Umprogrammierung von Megakaryozyten und Thrombozyten als Reaktion auf bakterielle Infektionen

Antragstellerin Krystin Krauel, Ph.D.
Fachliche Zuordnung Hämatologie, Onkologie
Immunologie
Parasitologie und Biologie der Erreger tropischer Infektionskrankheiten
Zellbiologie
Förderung Förderung in 2016
Projektkennung Deutsche Forschungsgemeinschaft (DFG) - Projektnummer 325381593
 
Erstellungsjahr 2019

Zusammenfassung der Projektergebnisse

Established and emerging evidence indicates that platelets do not only have hemostatic but also immunological functions, such as host defenses against bacterial infections. However, the role of their precursor cells, the megakaryocytes, in the antibacterial immune response is largely unexplored. This project aimed to investigate changes in the gene expression profile of megakaryocytes in response to bacterial infection, and whether an altered genetic code is invested into newly-released platelets. Lipopolysaccharide (LPS) is a major component of the outer membrane of Gram-negative bacteria and a potent stimulant in bacterial sepsis.
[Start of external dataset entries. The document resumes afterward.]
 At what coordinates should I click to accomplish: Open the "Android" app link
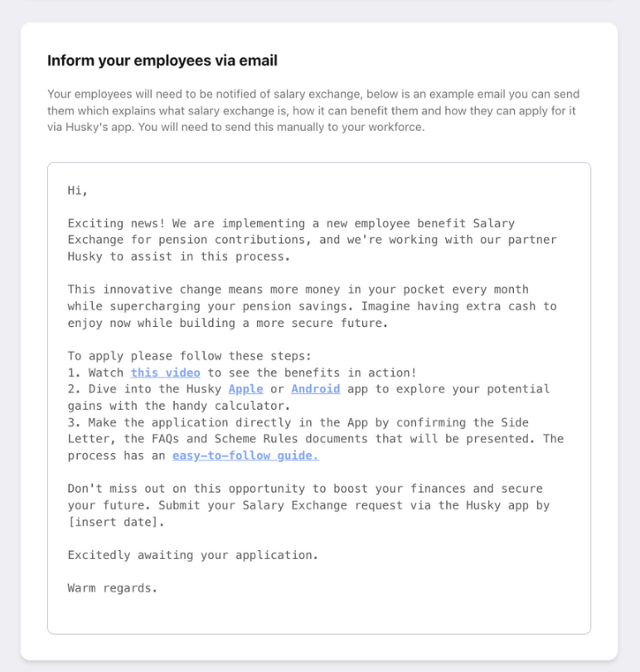tap(315, 389)
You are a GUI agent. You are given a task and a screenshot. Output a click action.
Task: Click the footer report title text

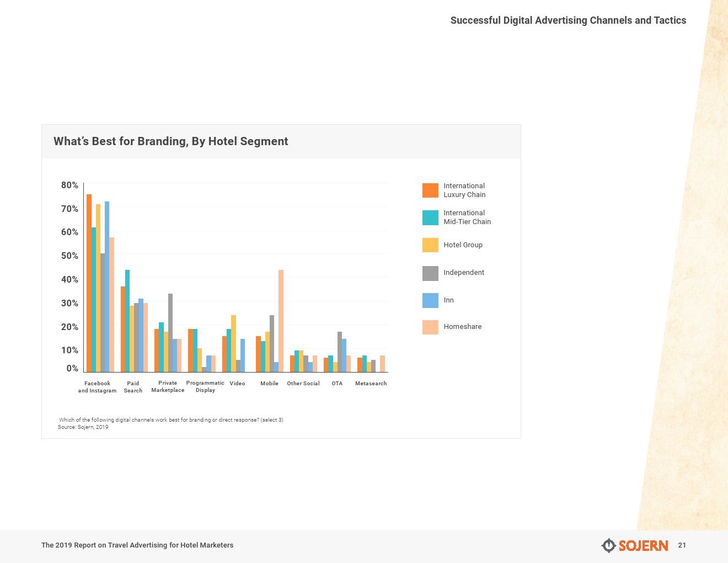click(x=137, y=545)
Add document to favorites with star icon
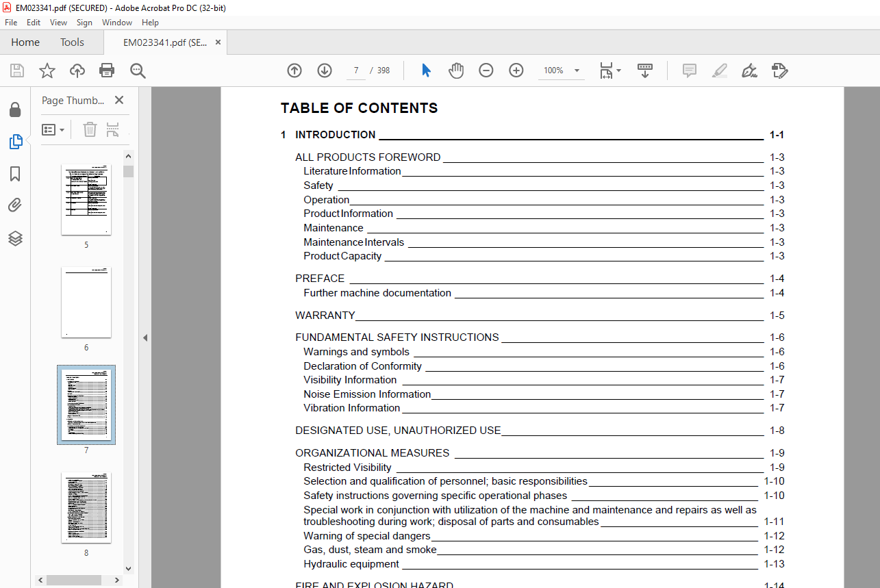The height and width of the screenshot is (588, 880). pyautogui.click(x=47, y=71)
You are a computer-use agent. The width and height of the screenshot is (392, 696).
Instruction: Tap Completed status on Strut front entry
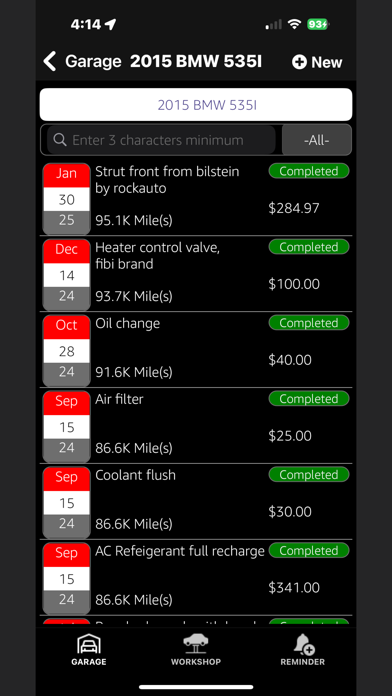pos(309,171)
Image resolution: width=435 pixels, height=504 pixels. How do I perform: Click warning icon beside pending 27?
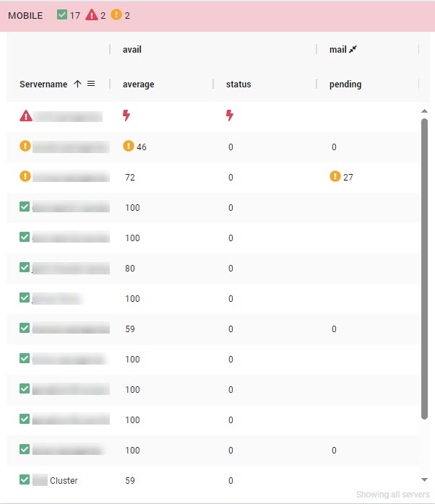click(335, 176)
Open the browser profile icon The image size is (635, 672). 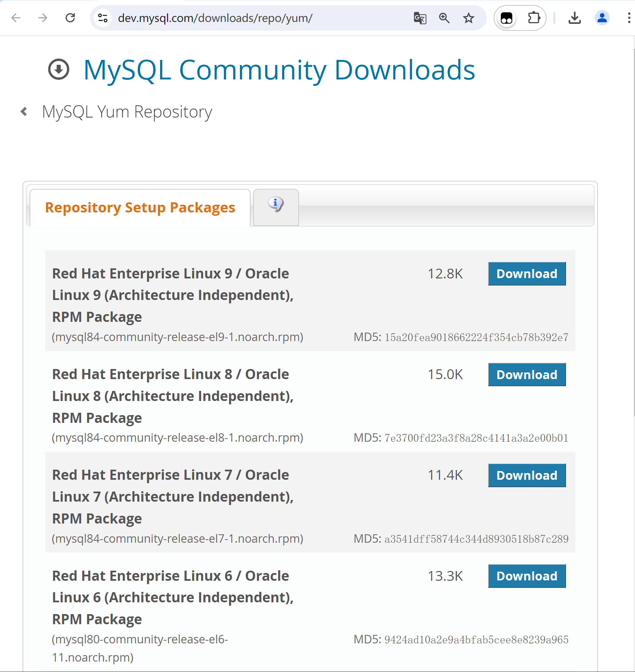(602, 18)
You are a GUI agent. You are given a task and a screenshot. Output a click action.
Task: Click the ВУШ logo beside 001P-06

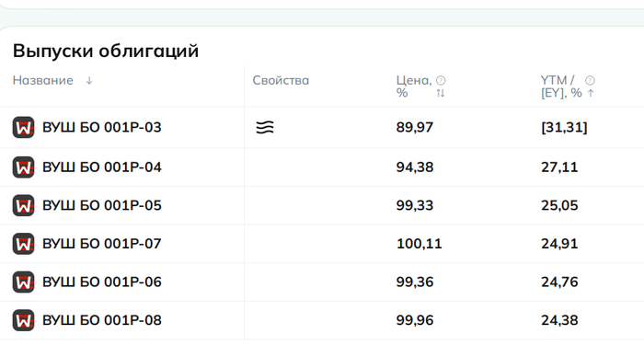click(x=23, y=282)
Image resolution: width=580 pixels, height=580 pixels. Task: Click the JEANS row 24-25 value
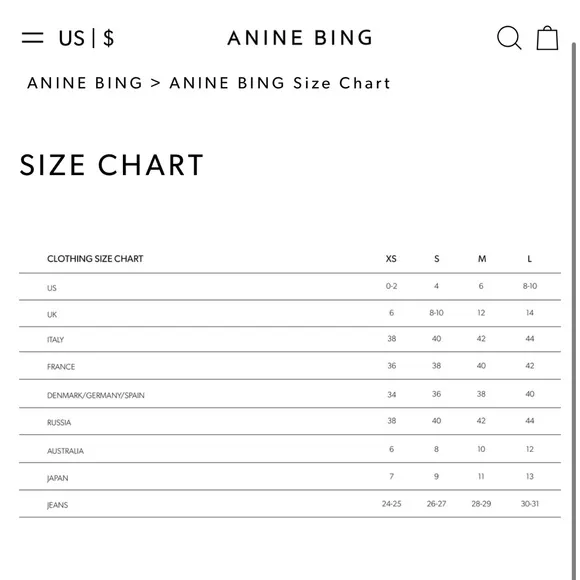click(391, 504)
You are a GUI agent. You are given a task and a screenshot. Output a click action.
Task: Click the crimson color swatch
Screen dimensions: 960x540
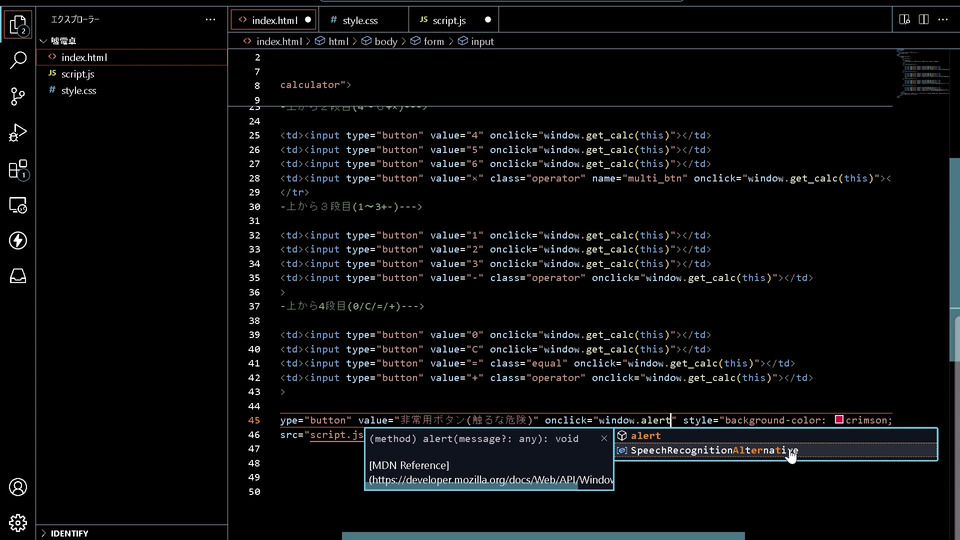[x=838, y=420]
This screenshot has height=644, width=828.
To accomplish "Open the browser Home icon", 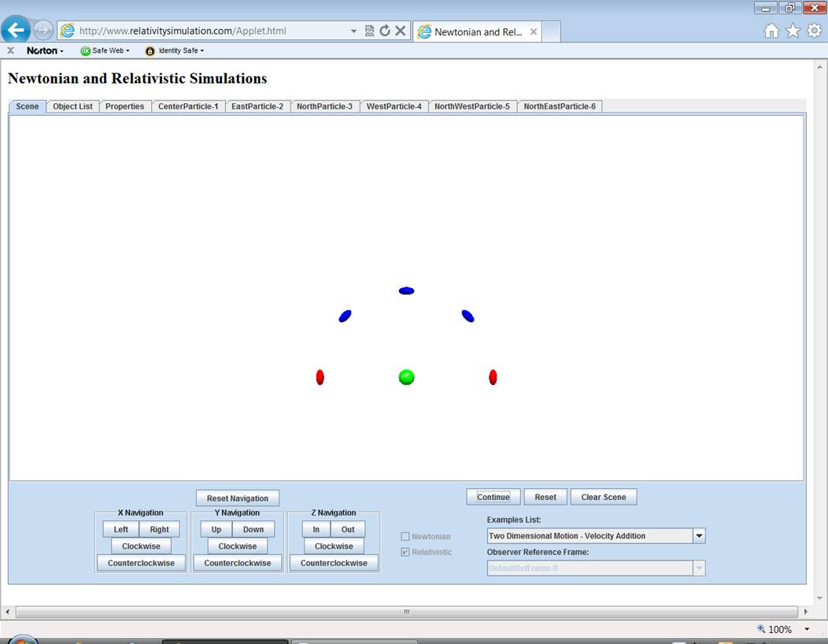I will (x=771, y=31).
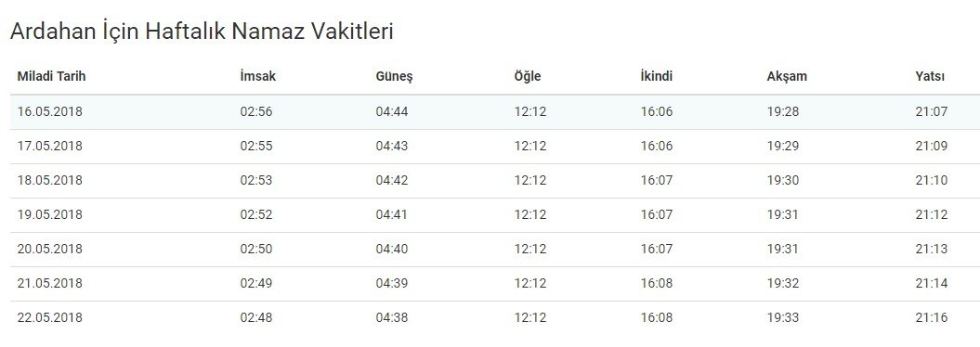Click the 19.05.2018 date cell

tap(50, 214)
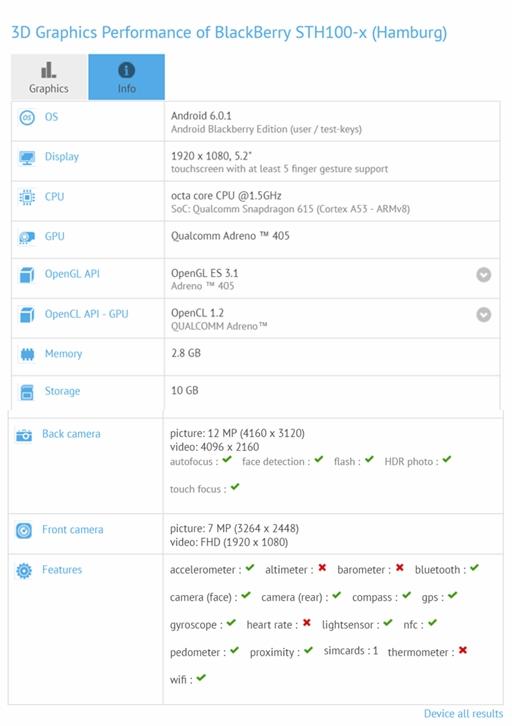Click the CPU chip icon
512x726 pixels.
coord(27,197)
Using a murine model of sepsis, we showed that after inducing polymicrobial peritonitis, LPS circulates in the blood and reaches the bone marrow. RNA sequencing analysis of LPS-stimulated human cord blood-derived megakaryocytes revealed upregulation of genes predominantly belonging to the cytokine or chemokine family. We continued to study IL6 as a candidate gene. Compared to healthy controls, this inflammatory cytokine was elevated in a multiplex cytokine analysis of plasma from septic patients with Gram-negative bacteremia. Notably, LPS did not only upregulate IL6 mRNA expression, but also induced IL6 protein secretion in human cord blood-derived megakaryocytes. Further, upregulated IL6 mRNA was transferred from megakaryocytes to developing platelets in mouse and human sepsis. Taken together, the results of this project demonstrate that IL6 is induced and released by megakaryocytes upon LPS stimulation in human and mice using in vitro and in vivo models of sepsis. Further studies are needed to identify involved surface receptors and signaling pathways. In conclusion, megakaryocytes are able to reprogram their gene expression profile in response to LPS challenge which may help to clear bacterial infections. This could include effects mediated by the megakaryocyte secretome in the bone marrow milieu and effects mediated by an altered transcriptome of newly-released platelets manifesting in the blood circulation. The findings of this project could lead to new therapeutic strategies for treating bacterial infections.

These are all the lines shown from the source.